Science

Elon Musk Has Already Sold More Than 15,000 of These Boring Hats

by Nick Lucchesi

At a relatively cheap $20 a pop, the Boring Company hat being sold to Cool Dads™ across the world has proved a popular item, and Elon Musk, ever the salesman, took the opportunity a few days before Thanksgiving and Black Friday to update his 15.2 million Twitter followers with the good news. A month after its release, sales of this humble hat are doing very well indeed.

“Initial Hat Offering going great with over $300k in hat sales already!,” Musk declared on Tuesday. “Thanks for buying our super boring hat. You rock, figuratively & literally. All cash goes directly towards more boring.”

So that’s at least 15,000 hats sold inside a month. Sometime during the third quarter of 2017, Tesla sold its 250,000th car, the continuation of a production ramp-up of impressive proportions: The electric car company delivered 50,580 vehicles in 2015; 76,230 in 2016, and more than 78,000 already this year.

The Boring Company, Musk’s project to dig subterranean transportation tunnels — think of a turnpike under the Earth — through which cars would travel alongside hyperloop pods, is underway behind SpaceX headquarters in Hawthorne, California.

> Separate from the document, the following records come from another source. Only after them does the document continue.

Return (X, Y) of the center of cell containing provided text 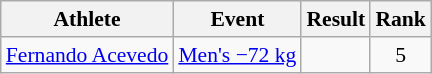
Rank (400, 19)
5 (400, 55)
Men's −72 kg (237, 55)
Athlete (88, 19)
Fernando Acevedo (88, 55)
Result (336, 19)
Event (237, 19)
Locate the cell with the specified text and output its [x, y] center coordinate. 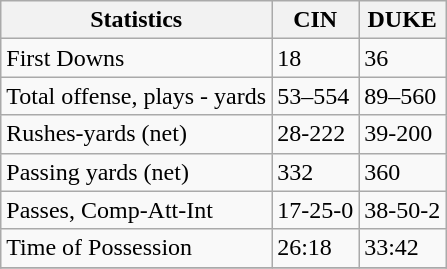
39-200 [402, 134]
Passing yards (net) [136, 172]
28-222 [316, 134]
CIN [316, 20]
360 [402, 172]
332 [316, 172]
36 [402, 58]
38-50-2 [402, 210]
DUKE [402, 20]
33:42 [402, 248]
53–554 [316, 96]
Time of Possession [136, 248]
17-25-0 [316, 210]
18 [316, 58]
Passes, Comp-Att-Int [136, 210]
Total offense, plays - yards [136, 96]
Rushes-yards (net) [136, 134]
Statistics [136, 20]
89–560 [402, 96]
26:18 [316, 248]
First Downs [136, 58]
Provide the [x, y] coordinate of the cell's center where the given text is located.  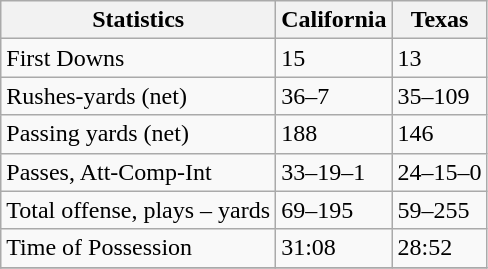
Rushes-yards (net) [138, 96]
31:08 [334, 248]
59–255 [440, 210]
Total offense, plays – yards [138, 210]
24–15–0 [440, 172]
146 [440, 134]
15 [334, 58]
Texas [440, 20]
188 [334, 134]
35–109 [440, 96]
Passes, Att-Comp-Int [138, 172]
33–19–1 [334, 172]
Passing yards (net) [138, 134]
California [334, 20]
36–7 [334, 96]
Time of Possession [138, 248]
First Downs [138, 58]
13 [440, 58]
Statistics [138, 20]
28:52 [440, 248]
69–195 [334, 210]
Return the (x, y) coordinate for the center point of the cell that contains the specified text.  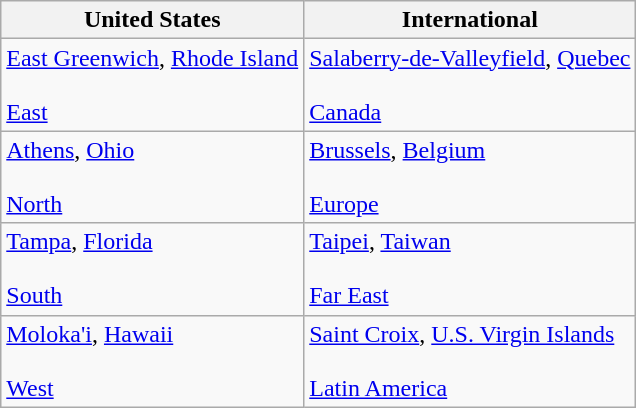
Salaberry-de-Valleyfield, QuebecCanada (470, 85)
Tampa, FloridaSouth (152, 269)
Moloka'i, HawaiiWest (152, 361)
Saint Croix, U.S. Virgin Islands Latin America (470, 361)
East Greenwich, Rhode IslandEast (152, 85)
International (470, 20)
Athens, OhioNorth (152, 177)
Brussels, BelgiumEurope (470, 177)
Taipei, TaiwanFar East (470, 269)
United States (152, 20)
Return [x, y] of the center of cell containing provided text 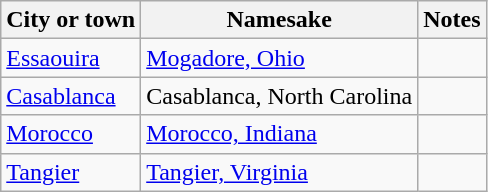
Morocco [71, 134]
Tangier, Virginia [280, 172]
Essaouira [71, 58]
City or town [71, 20]
Notes [452, 20]
Casablanca [71, 96]
Tangier [71, 172]
Mogadore, Ohio [280, 58]
Namesake [280, 20]
Morocco, Indiana [280, 134]
Casablanca, North Carolina [280, 96]
Find where the given text appears and provide that cell's center as [x, y] coordinate. 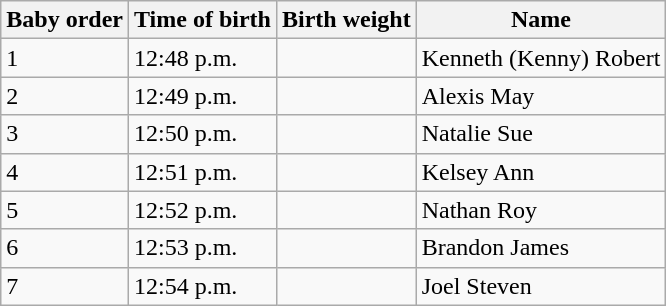
Alexis May [541, 96]
Time of birth [202, 20]
12:51 p.m. [202, 172]
Nathan Roy [541, 210]
12:48 p.m. [202, 58]
Baby order [65, 20]
12:50 p.m. [202, 134]
1 [65, 58]
Natalie Sue [541, 134]
Joel Steven [541, 286]
12:49 p.m. [202, 96]
4 [65, 172]
7 [65, 286]
Kenneth (Kenny) Robert [541, 58]
Birth weight [346, 20]
6 [65, 248]
5 [65, 210]
12:54 p.m. [202, 286]
12:52 p.m. [202, 210]
Name [541, 20]
3 [65, 134]
Brandon James [541, 248]
12:53 p.m. [202, 248]
2 [65, 96]
Kelsey Ann [541, 172]
Locate the cell with the specified text and output its (X, Y) center coordinate. 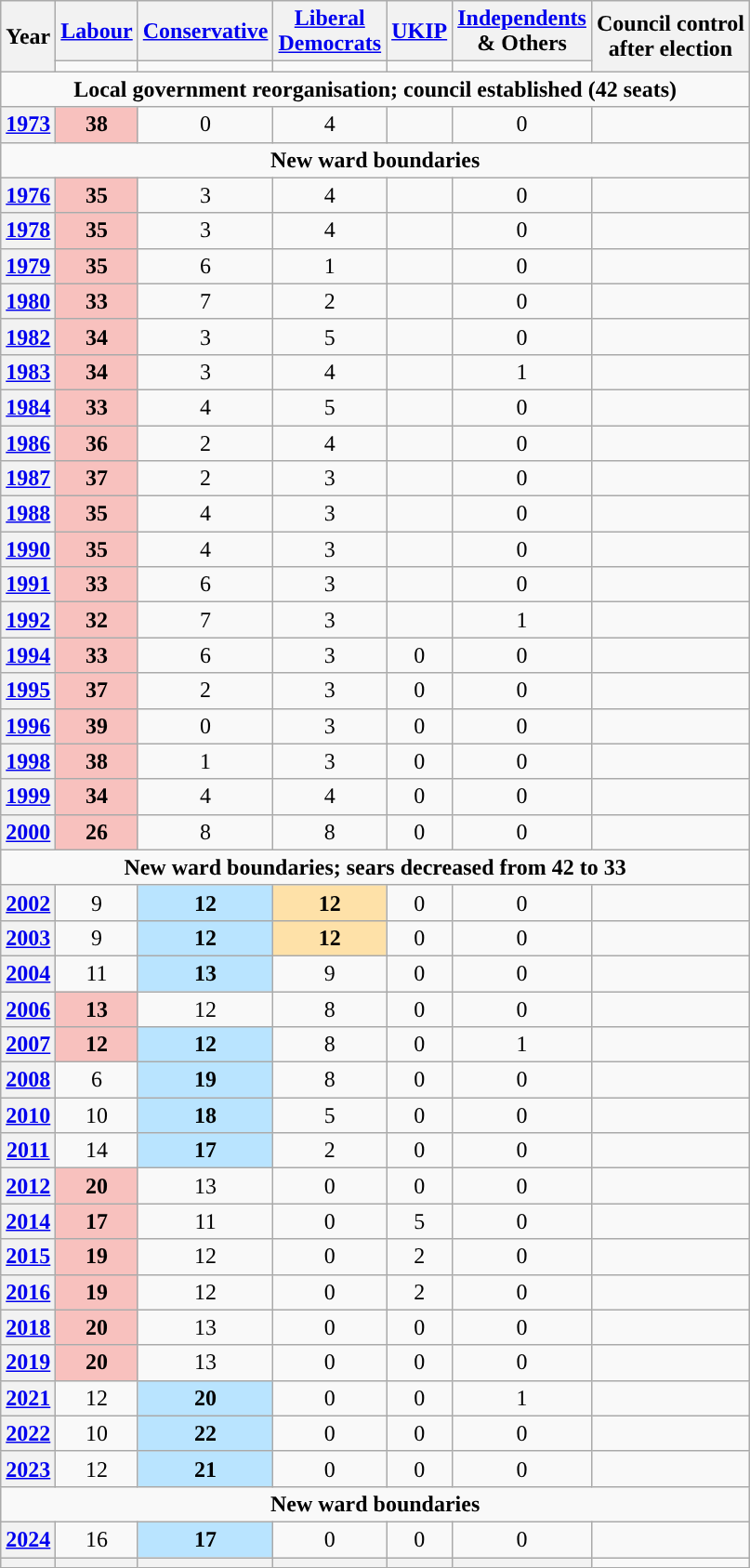
36 (97, 443)
1996 (28, 726)
1992 (28, 620)
1988 (28, 514)
2004 (28, 973)
39 (97, 726)
2011 (28, 1151)
18 (205, 1115)
2016 (28, 1292)
1976 (28, 195)
1986 (28, 443)
14 (97, 1151)
16 (97, 1539)
1998 (28, 761)
2024 (28, 1539)
2010 (28, 1115)
Council controlafter election (670, 36)
2012 (28, 1186)
22 (205, 1433)
2019 (28, 1362)
2014 (28, 1221)
Independents& Others (522, 32)
2003 (28, 938)
1990 (28, 549)
1978 (28, 230)
21 (205, 1468)
1995 (28, 691)
Local government reorganisation; council established (42 seats) (375, 89)
Conservative (205, 32)
1979 (28, 266)
Labour (97, 32)
32 (97, 620)
1994 (28, 655)
UKIP (420, 32)
1973 (28, 125)
2000 (28, 832)
Year (28, 36)
2021 (28, 1398)
1980 (28, 301)
1983 (28, 372)
26 (97, 832)
2002 (28, 902)
1984 (28, 407)
2006 (28, 1008)
2015 (28, 1257)
1987 (28, 479)
2007 (28, 1045)
2022 (28, 1433)
2018 (28, 1327)
Liberal Democrats (330, 32)
2008 (28, 1080)
1991 (28, 585)
New ward boundaries; sears decreased from 42 to 33 (375, 867)
1999 (28, 796)
2023 (28, 1468)
1982 (28, 336)
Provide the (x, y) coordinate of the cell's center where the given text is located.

This thing is aggressively boring. 

On Tuesday, Bloomberg published a little math it did and found that Tesla seems to be “burning money” at a rate of about $8,000 per minute, as the company is building out manufacturing technology to meet the demand of its Model 3, the car that’s seen an estimated 300,000 reservations. But none of the sweatpants money made from hat sales is going to cover Tesla’s expenses, as Musk was smart to point out: “All cash goes directly towards more boring.”

Elon Musk

Getty Images / Mark Brake

In May, Musk shared this photo of the Boring Company tunnel being built behind SpaceX, and later he followed up with more images from the project, including a photo of Godot, the slow boring machine, and a video of a prototype of a car lift that would transport cars into the tunnel.

Musk wants to make the process of tunnel-digging ten times the cheaper and ten times faster. In May, he shared this video of the boring machine’s cutter spinning with the following caption: “Cutterhead in operation at standard industry speed. Planning to jack this up by a factor of ten or more.”

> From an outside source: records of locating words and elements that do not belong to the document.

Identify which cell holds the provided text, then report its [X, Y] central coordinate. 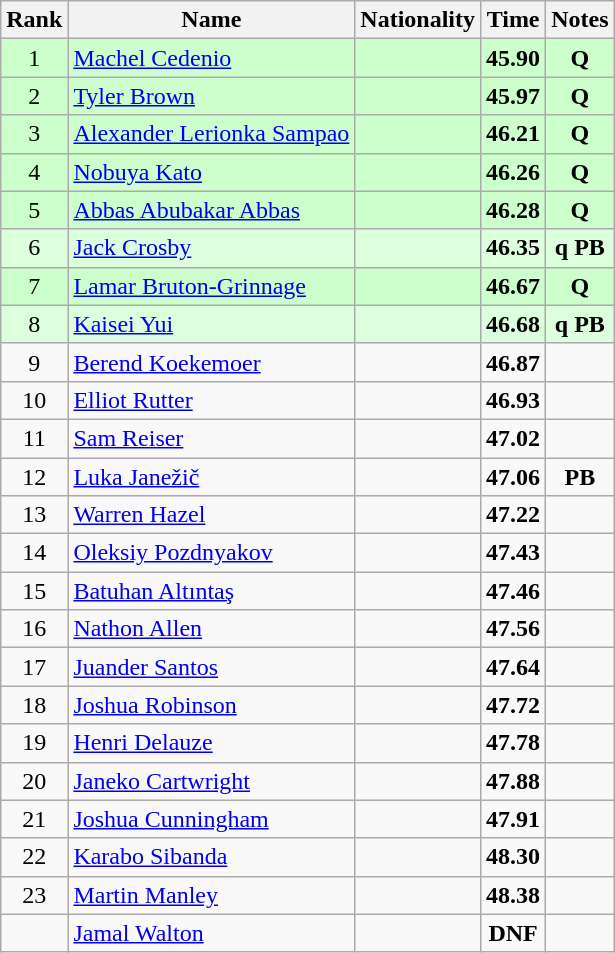
Luka Janežič [212, 477]
1 [34, 58]
Rank [34, 20]
Joshua Cunningham [212, 819]
47.22 [514, 515]
17 [34, 667]
Joshua Robinson [212, 705]
21 [34, 819]
Sam Reiser [212, 438]
9 [34, 362]
46.68 [514, 324]
46.28 [514, 210]
8 [34, 324]
13 [34, 515]
6 [34, 248]
2 [34, 96]
Name [212, 20]
11 [34, 438]
23 [34, 895]
DNF [514, 933]
Henri Delauze [212, 743]
47.78 [514, 743]
20 [34, 781]
Lamar Bruton-Grinnage [212, 286]
47.64 [514, 667]
4 [34, 172]
Nobuya Kato [212, 172]
46.87 [514, 362]
47.88 [514, 781]
47.91 [514, 819]
45.97 [514, 96]
46.93 [514, 400]
Oleksiy Pozdnyakov [212, 553]
Notes [580, 20]
3 [34, 134]
47.06 [514, 477]
48.30 [514, 857]
Alexander Lerionka Sampao [212, 134]
Nathon Allen [212, 629]
Kaisei Yui [212, 324]
15 [34, 591]
Batuhan Altıntaş [212, 591]
46.26 [514, 172]
PB [580, 477]
Martin Manley [212, 895]
Karabo Sibanda [212, 857]
Machel Cedenio [212, 58]
46.21 [514, 134]
Jamal Walton [212, 933]
47.46 [514, 591]
47.56 [514, 629]
10 [34, 400]
Juander Santos [212, 667]
Elliot Rutter [212, 400]
47.72 [514, 705]
Janeko Cartwright [212, 781]
Abbas Abubakar Abbas [212, 210]
12 [34, 477]
Jack Crosby [212, 248]
Tyler Brown [212, 96]
18 [34, 705]
7 [34, 286]
19 [34, 743]
Nationality [418, 20]
14 [34, 553]
46.35 [514, 248]
46.67 [514, 286]
16 [34, 629]
45.90 [514, 58]
Time [514, 20]
Warren Hazel [212, 515]
5 [34, 210]
48.38 [514, 895]
47.02 [514, 438]
22 [34, 857]
47.43 [514, 553]
Berend Koekemoer [212, 362]
Extract the [x, y] coordinate from the center of the cell holding the provided text.  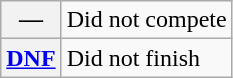
Did not finish [146, 58]
Did not compete [146, 20]
— [31, 20]
DNF [31, 58]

The end game, of course, is a 3D network of underground tunnels that would alleviate congestion above ground. First up is a possible tunnel project in the Los Angeles area. Then, maybe one on the East Coast, a Boring Co tunnel in Maryland, according to reports published in October.

When it’s all said and done, Musk hopes the underground tunnel system looks something like this video he presented in April at the TED Conference in Vancouver:

Correction: An earlier version of this story stated that the Boring Co. had sold 150,000 hats. It has sold more than 15,000. Inverse regrets the error.